→ **AIM OF THE EXERCISE**:
Repeat every entry below exactly.
★ ★ ★ ★
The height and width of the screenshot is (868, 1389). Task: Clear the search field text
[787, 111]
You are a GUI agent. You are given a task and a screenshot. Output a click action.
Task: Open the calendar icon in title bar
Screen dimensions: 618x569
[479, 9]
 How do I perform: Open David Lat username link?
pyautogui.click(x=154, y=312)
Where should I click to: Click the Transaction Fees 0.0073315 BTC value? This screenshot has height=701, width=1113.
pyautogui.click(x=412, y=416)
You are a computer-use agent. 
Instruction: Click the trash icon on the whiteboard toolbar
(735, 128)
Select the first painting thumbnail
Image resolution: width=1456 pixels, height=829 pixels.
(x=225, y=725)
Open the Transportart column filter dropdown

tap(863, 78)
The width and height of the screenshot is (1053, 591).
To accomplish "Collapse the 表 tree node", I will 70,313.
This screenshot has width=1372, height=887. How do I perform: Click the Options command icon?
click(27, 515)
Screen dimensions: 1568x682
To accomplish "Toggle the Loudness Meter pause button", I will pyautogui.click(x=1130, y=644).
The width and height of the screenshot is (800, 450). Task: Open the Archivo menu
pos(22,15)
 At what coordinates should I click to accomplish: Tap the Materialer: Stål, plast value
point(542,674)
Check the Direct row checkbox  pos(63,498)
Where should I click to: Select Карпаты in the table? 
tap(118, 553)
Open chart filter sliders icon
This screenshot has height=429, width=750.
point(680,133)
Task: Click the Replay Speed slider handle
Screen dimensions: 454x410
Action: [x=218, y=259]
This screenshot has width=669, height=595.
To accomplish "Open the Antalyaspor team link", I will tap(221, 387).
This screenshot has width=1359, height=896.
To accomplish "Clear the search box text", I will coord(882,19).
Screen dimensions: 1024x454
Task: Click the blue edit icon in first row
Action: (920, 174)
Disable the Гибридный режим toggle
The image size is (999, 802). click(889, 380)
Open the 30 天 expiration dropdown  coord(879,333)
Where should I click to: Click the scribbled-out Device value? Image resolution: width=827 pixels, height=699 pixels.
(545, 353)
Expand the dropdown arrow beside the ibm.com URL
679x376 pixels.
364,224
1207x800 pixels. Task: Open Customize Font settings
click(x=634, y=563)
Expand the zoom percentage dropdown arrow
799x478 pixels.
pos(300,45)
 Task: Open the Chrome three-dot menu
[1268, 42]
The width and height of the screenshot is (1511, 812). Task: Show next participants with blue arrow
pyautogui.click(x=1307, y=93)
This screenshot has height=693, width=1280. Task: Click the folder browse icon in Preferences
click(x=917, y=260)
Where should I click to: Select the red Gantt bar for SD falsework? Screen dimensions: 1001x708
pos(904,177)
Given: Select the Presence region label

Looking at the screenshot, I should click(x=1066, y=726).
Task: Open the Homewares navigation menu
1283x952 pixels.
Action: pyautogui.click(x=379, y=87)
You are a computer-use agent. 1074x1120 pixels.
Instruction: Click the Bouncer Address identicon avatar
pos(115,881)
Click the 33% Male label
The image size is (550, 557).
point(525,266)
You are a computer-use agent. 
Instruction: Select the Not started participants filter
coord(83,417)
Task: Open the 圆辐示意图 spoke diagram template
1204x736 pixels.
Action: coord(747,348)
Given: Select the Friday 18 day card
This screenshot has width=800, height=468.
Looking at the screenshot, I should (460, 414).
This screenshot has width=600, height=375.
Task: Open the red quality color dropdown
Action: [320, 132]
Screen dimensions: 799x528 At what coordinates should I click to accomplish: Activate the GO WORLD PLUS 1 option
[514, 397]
★ ★ ★ ★
→ **ANSWER TO THE EXERCISE**:
The height and width of the screenshot is (868, 1389). Task: Clear the search field text
[787, 111]
You are a GUI agent. You are given a task and a screenshot. Output a click action.
Task: Open the calendar icon in title bar
Screen dimensions: 618x569
[479, 9]
 How do I perform: Open David Lat username link?
pyautogui.click(x=154, y=312)
Where should I click to: Click the Transaction Fees 0.0073315 BTC value? This screenshot has height=701, width=1113.
pyautogui.click(x=412, y=416)
You are a computer-use agent. 
Instruction: Click the trash icon on the whiteboard toolbar
(735, 128)
Select the first painting thumbnail
Image resolution: width=1456 pixels, height=829 pixels.
(x=225, y=725)
Open the Transportart column filter dropdown

tap(863, 78)
The width and height of the screenshot is (1053, 591).
To accomplish "Collapse the 表 tree node", I will 70,313.
This screenshot has width=1372, height=887. How do I perform: Click the Options command icon?
click(27, 515)
Screen dimensions: 1568x682
To accomplish "Toggle the Loudness Meter pause button", I will pyautogui.click(x=1130, y=644).
The width and height of the screenshot is (800, 450). Task: Open the Archivo menu
pos(22,15)
 At what coordinates should I click to accomplish: Tap the Materialer: Stål, plast value
point(542,674)
Check the Direct row checkbox  pos(63,498)
Where should I click to: Select Карпаты in the table? 
tap(118, 553)
Open chart filter sliders icon
This screenshot has height=429, width=750.
point(680,133)
Task: Click the Replay Speed slider handle
Screen dimensions: 454x410
Action: [x=218, y=259]
This screenshot has width=669, height=595.
To accomplish "Open the Antalyaspor team link", I will tap(221, 387).
This screenshot has width=1359, height=896.
To accomplish "Clear the search box text", I will coord(882,19).
Screen dimensions: 1024x454
Task: Click the blue edit icon in first row
Action: (920, 174)
Disable the Гибридный режим toggle
The image size is (999, 802). click(889, 380)
Open the 30 天 expiration dropdown  coord(879,333)
Where should I click to: Click the scribbled-out Device value? Image resolution: width=827 pixels, height=699 pixels.
(545, 353)
Expand the dropdown arrow beside the ibm.com URL
679x376 pixels.
364,224
1207x800 pixels. Task: Open Customize Font settings
click(x=634, y=563)
Expand the zoom percentage dropdown arrow
799x478 pixels.
pos(300,45)
 Task: Open the Chrome three-dot menu
[1268, 42]
The width and height of the screenshot is (1511, 812). Task: Show next participants with blue arrow
pyautogui.click(x=1307, y=93)
This screenshot has height=693, width=1280. Task: Click the folder browse icon in Preferences
click(x=917, y=260)
Where should I click to: Select the red Gantt bar for SD falsework? Screen dimensions: 1001x708
pos(904,177)
Given: Select the Presence region label

Looking at the screenshot, I should click(x=1066, y=726).
Task: Open the Homewares navigation menu
1283x952 pixels.
Action: pyautogui.click(x=379, y=87)
You are a computer-use agent. 1074x1120 pixels.
Instruction: Click the Bouncer Address identicon avatar
pos(115,881)
Click the 33% Male label
The image size is (550, 557).
point(525,266)
You are a computer-use agent. 
Instruction: Select the Not started participants filter
coord(83,417)
Task: Open the 圆辐示意图 spoke diagram template
1204x736 pixels.
Action: coord(747,348)
Given: Select the Friday 18 day card
This screenshot has width=800, height=468.
Looking at the screenshot, I should (460, 414).
This screenshot has width=600, height=375.
Task: Open the red quality color dropdown
Action: [320, 132]
Screen dimensions: 799x528 At what coordinates should I click to accomplish: Activate the GO WORLD PLUS 1 option
[514, 397]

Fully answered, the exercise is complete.